En ce sens, le tableau se manifeste au lecteur à deux niveaux du récit : l’informatif et le descriptif. L’informatif postule la présence du tableau, indique ou suggère l’acte perceptif, et établit la médiation : le narrateur seul ou avec le protagoniste. Le descriptif dévoile le tableau en remplissant cet acte perceptif, en lui donnant un objet, c’est-à-dire une image. Le narrateur se situe aussi bien au niveau informatif que descriptif : c’est lui qui indique qu’il y a un tableau à voir et qui le voit ; il peut également dire ce qu’il y a à voir dans le tableau. Le protagoniste, quant à lui, se situe au niveau du descriptif uniquement. D’une certaine façon, il reçoit les instructions du narrateur et regarde ce qu’il y a à voir dans le tableau. Dans l’exemple que nous venons de donner, le narrateur informe le lecteur quant à la position des tableaux, notamment : tout autour des murs ou juste derrière le fauteuil.

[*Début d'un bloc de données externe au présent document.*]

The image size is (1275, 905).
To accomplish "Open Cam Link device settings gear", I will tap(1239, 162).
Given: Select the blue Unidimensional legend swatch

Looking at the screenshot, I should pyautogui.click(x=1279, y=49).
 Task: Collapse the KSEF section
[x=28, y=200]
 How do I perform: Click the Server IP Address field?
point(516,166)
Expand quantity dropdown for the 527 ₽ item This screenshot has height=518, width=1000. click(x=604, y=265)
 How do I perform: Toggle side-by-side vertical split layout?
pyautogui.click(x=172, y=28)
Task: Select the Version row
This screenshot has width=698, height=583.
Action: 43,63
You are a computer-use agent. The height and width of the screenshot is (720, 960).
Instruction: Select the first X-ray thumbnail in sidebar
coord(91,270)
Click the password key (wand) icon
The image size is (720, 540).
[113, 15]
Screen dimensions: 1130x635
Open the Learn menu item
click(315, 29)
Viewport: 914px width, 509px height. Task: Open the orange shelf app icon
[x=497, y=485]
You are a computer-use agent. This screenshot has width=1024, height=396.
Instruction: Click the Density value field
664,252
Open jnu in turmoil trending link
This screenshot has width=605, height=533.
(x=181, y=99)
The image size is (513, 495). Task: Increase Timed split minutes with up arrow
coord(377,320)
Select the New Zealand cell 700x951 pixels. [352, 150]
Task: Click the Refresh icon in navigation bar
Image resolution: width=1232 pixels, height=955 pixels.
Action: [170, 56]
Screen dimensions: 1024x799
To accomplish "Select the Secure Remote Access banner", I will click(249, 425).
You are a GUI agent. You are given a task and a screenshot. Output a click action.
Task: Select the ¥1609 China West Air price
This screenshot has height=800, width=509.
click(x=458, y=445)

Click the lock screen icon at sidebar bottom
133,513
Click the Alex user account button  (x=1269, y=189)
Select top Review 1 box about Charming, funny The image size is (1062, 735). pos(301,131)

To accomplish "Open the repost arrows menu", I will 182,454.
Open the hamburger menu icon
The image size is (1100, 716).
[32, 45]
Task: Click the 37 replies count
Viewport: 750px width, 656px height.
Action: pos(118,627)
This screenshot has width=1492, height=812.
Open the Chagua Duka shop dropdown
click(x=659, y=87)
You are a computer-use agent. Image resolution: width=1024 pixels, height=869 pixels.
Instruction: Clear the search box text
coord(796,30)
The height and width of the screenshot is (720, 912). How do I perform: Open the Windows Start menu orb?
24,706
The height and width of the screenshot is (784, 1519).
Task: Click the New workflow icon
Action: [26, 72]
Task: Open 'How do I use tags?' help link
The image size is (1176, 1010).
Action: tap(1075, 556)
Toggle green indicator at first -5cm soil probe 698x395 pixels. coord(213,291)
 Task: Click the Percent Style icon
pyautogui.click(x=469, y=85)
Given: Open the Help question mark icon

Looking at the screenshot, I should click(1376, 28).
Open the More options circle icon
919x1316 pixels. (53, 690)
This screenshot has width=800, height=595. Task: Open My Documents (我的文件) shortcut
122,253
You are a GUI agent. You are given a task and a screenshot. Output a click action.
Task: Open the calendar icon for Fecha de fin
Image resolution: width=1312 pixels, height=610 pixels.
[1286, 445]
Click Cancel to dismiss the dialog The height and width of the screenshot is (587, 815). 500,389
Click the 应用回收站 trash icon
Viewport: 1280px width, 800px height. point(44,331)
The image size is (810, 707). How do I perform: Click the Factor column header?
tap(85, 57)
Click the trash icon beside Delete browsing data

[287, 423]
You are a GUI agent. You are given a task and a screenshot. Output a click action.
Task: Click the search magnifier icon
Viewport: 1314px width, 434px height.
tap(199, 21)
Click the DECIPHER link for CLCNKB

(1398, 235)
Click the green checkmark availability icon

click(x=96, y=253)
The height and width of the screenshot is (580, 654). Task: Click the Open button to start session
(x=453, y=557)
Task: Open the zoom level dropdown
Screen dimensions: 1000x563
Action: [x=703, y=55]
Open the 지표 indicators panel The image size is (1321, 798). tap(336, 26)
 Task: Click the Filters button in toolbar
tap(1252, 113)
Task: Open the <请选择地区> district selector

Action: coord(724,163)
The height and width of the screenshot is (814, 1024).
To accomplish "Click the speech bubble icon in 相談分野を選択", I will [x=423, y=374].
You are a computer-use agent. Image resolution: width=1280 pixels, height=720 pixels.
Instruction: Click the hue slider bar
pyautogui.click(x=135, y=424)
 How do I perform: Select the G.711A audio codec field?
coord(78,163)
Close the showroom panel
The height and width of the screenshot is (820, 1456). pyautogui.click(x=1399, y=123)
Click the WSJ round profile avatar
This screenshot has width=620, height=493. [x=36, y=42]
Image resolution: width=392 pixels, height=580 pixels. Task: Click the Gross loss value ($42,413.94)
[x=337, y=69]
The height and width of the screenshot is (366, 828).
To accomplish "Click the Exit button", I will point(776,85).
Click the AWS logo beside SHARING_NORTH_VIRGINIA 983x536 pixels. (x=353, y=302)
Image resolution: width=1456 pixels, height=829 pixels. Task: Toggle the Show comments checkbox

Il décrit aussi ce que voit le protagoniste : le personnage peint du professeur Dumbledore qui pleure.
Le narrateur seul indique une sorte de position d’observation neutre : la focalisation zéro [15]. À travers lui, l’image est exposée directement au lecteur. Nous pouvons formuler de la manière suivante la description du tableau fictif : voici un portrait ; voici ce qu’il représente. Évidemment, la première partie de la formulation correspond à l’image-objet, tandis que la seconde correspond à l’image de l’objet. Le principe est ici le même que pour l’ekphrasis d’un tableau réel : les deux aspects conservent le même statut. Cependant, aucun médium autre que textuel ne peut être envisagé pour le tableau fictif, si bien que nous ne pouvons pas déduire de distorsion.
[12] Ibid., pp. 223-224.
[13] L’on pourrait objecter que les tableaux animés dans Harry Potter sont effectivement représentés dans les versions cinématographiques. Cependant, nous considérons que le médium intermédiaire qu’est le cinéma instaure un décalage par rapport à l’art pictural au sens propre. Nous ne voyons donc pas le tableau animé en tant que tel, mais sa reproduction via les effets spéciaux nécessaires pour permettre l’animation de ces portraits.
[14] J. K. Rowling, Harry Potter et les Reliques de la Mort, Paris, Gallimard Jeunesse, 2007, p. 872 : « All around the walls, the headmasters and headmistresses of Hogwarts were giving him a standing ovation ; (…) they danced up and down on the chairs in which they had been painted » ; « But Harry had eyes only for the man who stood in the largest portrait directly behind the Headmaster’s chair. Tears were sliding down from behind the half-moon spectacles into the long silver beard ».
[15] Terme emprunté à F. Demougin, Voir ou lire : pour une éducation du regard, Paris, L’Harmattan, 2003, p. 46.